What this task involves -> Give the listing again in full, matching it character for character.

Input data ->
——

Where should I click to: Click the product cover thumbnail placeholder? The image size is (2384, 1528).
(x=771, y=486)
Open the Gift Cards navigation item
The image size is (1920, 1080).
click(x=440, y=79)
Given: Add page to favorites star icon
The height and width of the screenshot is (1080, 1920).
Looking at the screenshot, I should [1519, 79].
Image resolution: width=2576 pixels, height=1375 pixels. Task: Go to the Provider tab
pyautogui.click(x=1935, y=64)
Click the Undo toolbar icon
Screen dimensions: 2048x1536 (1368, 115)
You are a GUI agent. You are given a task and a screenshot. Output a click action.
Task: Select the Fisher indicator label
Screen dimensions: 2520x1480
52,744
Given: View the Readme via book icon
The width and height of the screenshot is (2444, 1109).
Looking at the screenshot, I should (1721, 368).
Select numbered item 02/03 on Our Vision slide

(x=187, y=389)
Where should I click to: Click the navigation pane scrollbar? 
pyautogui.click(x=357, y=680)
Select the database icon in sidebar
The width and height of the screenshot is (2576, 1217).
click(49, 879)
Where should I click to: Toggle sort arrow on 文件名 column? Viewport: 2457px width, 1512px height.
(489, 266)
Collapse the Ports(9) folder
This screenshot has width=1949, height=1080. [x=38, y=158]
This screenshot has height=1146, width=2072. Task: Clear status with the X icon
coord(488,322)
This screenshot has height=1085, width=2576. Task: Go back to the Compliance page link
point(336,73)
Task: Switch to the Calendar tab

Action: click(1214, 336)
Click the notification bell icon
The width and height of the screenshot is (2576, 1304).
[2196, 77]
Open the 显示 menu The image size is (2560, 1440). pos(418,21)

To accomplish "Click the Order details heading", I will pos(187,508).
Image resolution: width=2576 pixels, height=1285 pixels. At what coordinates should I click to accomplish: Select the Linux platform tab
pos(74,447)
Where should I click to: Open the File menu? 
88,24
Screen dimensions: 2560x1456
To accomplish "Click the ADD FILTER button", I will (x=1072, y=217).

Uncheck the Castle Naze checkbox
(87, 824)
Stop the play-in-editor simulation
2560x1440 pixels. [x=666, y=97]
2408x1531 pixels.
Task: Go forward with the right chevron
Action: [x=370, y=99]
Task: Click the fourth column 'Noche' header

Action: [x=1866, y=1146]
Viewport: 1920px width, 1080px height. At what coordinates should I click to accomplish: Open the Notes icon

——

Exercise solution ->
Where should I click to: Click the product cover thumbnail placeholder? The image size is (2384, 1528).
(x=771, y=486)
Open the Gift Cards navigation item
The image size is (1920, 1080).
click(x=440, y=79)
Given: Add page to favorites star icon
The height and width of the screenshot is (1080, 1920).
Looking at the screenshot, I should [1519, 79].
Image resolution: width=2576 pixels, height=1375 pixels. Task: Go to the Provider tab
pyautogui.click(x=1935, y=64)
Click the Undo toolbar icon
Screen dimensions: 2048x1536 (1368, 115)
You are a GUI agent. You are given a task and a screenshot. Output a click action.
Task: Select the Fisher indicator label
Screen dimensions: 2520x1480
52,744
Given: View the Readme via book icon
The width and height of the screenshot is (2444, 1109).
Looking at the screenshot, I should (1721, 368).
Select numbered item 02/03 on Our Vision slide

(x=187, y=389)
Where should I click to: Click the navigation pane scrollbar? 
pyautogui.click(x=357, y=680)
Select the database icon in sidebar
The width and height of the screenshot is (2576, 1217).
click(49, 879)
Where should I click to: Toggle sort arrow on 文件名 column? Viewport: 2457px width, 1512px height.
(489, 266)
Collapse the Ports(9) folder
This screenshot has width=1949, height=1080. [x=38, y=158]
This screenshot has height=1146, width=2072. Task: Clear status with the X icon
coord(488,322)
This screenshot has height=1085, width=2576. Task: Go back to the Compliance page link
point(336,73)
Task: Switch to the Calendar tab

Action: click(1214, 336)
Click the notification bell icon
The width and height of the screenshot is (2576, 1304).
[2196, 77]
Open the 显示 menu The image size is (2560, 1440). pos(418,21)

To accomplish "Click the Order details heading", I will pos(187,508).
Image resolution: width=2576 pixels, height=1285 pixels. At what coordinates should I click to accomplish: Select the Linux platform tab
pos(74,447)
Where should I click to: Open the File menu? 
88,24
Screen dimensions: 2560x1456
To accomplish "Click the ADD FILTER button", I will (x=1072, y=217).

Uncheck the Castle Naze checkbox
(87, 824)
Stop the play-in-editor simulation
2560x1440 pixels. [x=666, y=97]
2408x1531 pixels.
Task: Go forward with the right chevron
Action: [x=370, y=99]
Task: Click the fourth column 'Noche' header

Action: [x=1866, y=1146]
Viewport: 1920px width, 1080px height. At what coordinates should I click to accomplish: Open the Notes icon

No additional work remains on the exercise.